Den richtigen Moment erwischen
Wer spektakuläre Aussichtsfotos machen will, sollte ein paar Dinge über Licht und Wetter wissen, die den Unterschied zwischen einem guten und einem großartigen Bild ausmachen.
Die Goldene Stunde – die erste und letzte Stunde mit Tageslicht – taucht alles in warmes, weiches Licht und erzeugt lange Schatten, die Landschaften Tiefe verleihen. Für Küstenpanoramen, bei denen die Sonne über dem Meer steht, ist der Abend ideal, weil das Licht von vorn kommt und die Landschaft dramatisch beleuchtet. Die Blaue Stunde, also die dreißig Minuten vor Sonnenaufgang oder nach Sonnenuntergang, eignet sich besonders für beleuchtete Städte wie Dubrovnik oder Split, weil der Himmel noch Restlicht hat und die Straßenbeleuchtung bereits leuchtet.

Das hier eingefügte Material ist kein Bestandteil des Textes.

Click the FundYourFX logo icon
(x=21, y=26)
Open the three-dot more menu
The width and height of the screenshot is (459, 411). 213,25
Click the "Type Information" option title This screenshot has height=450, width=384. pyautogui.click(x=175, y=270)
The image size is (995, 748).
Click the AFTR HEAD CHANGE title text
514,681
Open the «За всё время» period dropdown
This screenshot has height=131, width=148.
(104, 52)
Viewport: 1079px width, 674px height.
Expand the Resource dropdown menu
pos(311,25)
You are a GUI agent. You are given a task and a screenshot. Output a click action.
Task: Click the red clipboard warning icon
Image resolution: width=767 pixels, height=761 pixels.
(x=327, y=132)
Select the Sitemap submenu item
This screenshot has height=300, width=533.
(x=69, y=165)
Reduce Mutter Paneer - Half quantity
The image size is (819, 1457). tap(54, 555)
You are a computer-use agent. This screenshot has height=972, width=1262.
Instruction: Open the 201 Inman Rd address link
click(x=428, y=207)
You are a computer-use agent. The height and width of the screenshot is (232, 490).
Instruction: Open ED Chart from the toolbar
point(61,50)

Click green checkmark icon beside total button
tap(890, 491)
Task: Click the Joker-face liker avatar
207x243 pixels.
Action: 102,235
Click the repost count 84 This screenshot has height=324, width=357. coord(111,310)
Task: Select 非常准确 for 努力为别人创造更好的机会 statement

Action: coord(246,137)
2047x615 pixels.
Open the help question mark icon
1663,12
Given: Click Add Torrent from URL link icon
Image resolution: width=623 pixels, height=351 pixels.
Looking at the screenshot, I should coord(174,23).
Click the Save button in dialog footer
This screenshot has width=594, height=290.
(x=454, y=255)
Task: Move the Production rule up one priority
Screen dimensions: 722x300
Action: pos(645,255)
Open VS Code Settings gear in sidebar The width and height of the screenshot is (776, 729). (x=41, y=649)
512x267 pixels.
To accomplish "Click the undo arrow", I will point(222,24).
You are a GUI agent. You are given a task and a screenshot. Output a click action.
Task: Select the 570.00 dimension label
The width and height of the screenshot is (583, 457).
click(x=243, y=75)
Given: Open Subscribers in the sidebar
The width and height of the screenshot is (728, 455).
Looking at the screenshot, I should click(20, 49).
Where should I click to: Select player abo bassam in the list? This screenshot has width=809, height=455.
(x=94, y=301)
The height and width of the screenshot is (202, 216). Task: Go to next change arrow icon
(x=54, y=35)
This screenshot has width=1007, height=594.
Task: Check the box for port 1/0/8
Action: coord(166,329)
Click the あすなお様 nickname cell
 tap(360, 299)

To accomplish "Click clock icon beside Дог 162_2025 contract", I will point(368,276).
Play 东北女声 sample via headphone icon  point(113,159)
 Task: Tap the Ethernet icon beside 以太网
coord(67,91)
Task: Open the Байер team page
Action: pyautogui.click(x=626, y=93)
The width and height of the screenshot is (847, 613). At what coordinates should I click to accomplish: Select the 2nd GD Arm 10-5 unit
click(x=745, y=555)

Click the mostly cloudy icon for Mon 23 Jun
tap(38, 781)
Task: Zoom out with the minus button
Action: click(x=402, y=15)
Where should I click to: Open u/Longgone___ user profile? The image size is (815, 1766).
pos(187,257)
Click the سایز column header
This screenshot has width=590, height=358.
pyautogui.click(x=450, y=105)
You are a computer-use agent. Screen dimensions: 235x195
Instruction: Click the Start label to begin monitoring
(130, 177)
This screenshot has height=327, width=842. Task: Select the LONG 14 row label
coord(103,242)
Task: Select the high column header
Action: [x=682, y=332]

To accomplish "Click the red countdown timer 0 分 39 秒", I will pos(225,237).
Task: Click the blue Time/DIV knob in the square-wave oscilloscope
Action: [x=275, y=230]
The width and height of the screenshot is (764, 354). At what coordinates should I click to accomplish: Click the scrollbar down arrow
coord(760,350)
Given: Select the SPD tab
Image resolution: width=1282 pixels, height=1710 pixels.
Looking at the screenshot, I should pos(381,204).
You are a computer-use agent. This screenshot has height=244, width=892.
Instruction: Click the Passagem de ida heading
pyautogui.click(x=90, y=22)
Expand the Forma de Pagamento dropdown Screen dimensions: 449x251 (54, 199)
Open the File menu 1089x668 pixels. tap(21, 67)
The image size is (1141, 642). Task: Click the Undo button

Beim Wetter gilt eine einfache Regel: Nach dem Regen ist die Luft am klarsten. Die Sicht reicht dann am weitesten, und Berge, die sonst im Dunst verschwinden, erscheinen zum Greifen nah. Teilweise bewölkter Himmel schlägt wolkenlosen Himmel fast immer, weil dramatische Wolkenformationen jedem Panorama mehr Spannung verleihen als reines Blau. Für Bergaussichtspunkte wie Biokovo oder Učka lohnt es sich, die Wettervorhersage mehrere Tage im Voraus zu beobachten und den klarsten Tag zu wählen. Ein Polfilter auf der Kamera reduziert Reflexionen auf dem Wasser und macht den Himmel satter. Und wer auf Berggipfeln fotografiert, sollte auch im Sommer eine warme Schicht dabei haben – auf 1500 Metern Höhe kann es morgens empfindlich kalt sein, und wer auf den perfekten Moment wartet, steht oft länger als geplant.